::: DATASET RECORDS

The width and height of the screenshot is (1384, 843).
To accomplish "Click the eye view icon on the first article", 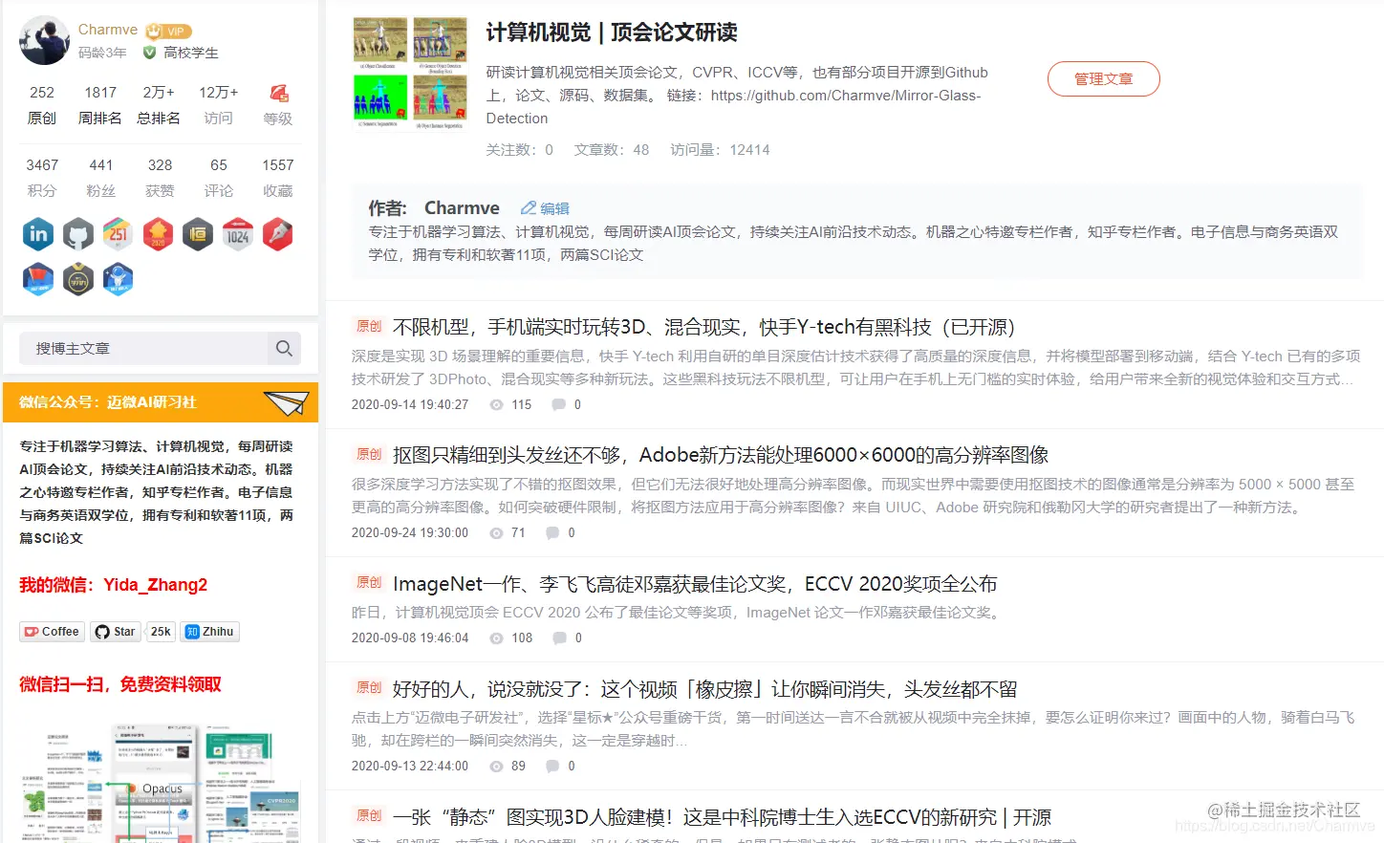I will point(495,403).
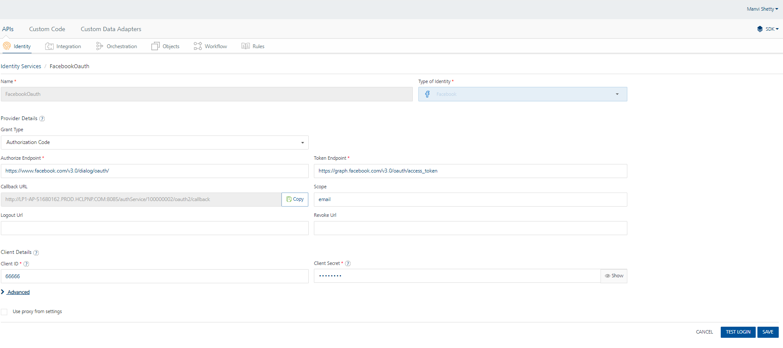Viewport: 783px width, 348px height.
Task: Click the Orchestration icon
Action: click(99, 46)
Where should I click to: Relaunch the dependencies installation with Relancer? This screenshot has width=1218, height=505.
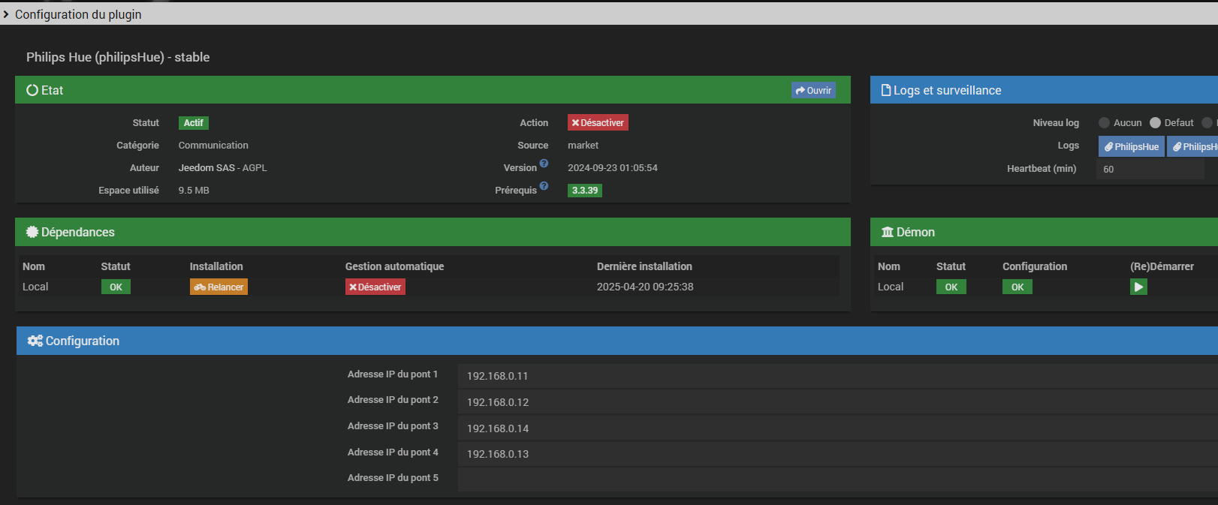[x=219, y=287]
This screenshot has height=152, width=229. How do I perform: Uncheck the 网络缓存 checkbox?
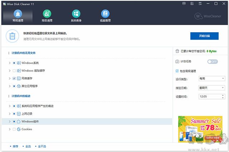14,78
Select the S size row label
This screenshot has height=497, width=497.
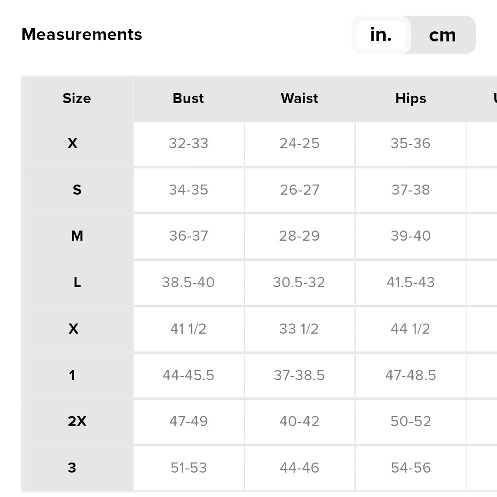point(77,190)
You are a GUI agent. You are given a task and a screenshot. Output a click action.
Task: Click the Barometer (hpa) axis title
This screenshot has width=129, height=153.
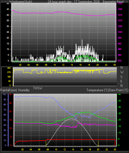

::::::

- [PROBLEM STATEMENT]
Copy word for word the span of the records above that begins at the line with "This screenshot has height=152, width=229." and ends at the line with "You are a GUI", including those two lines but not the pictures.

- [TASK ANSWER]
This screenshot has height=152, width=229. How do I perform: Uncheck the 网络缓存 checkbox?
14,78
Select the S size row label
This screenshot has height=497, width=497.
point(77,190)
You are a GUI agent. You are given a task and a screenshot. Output a click action.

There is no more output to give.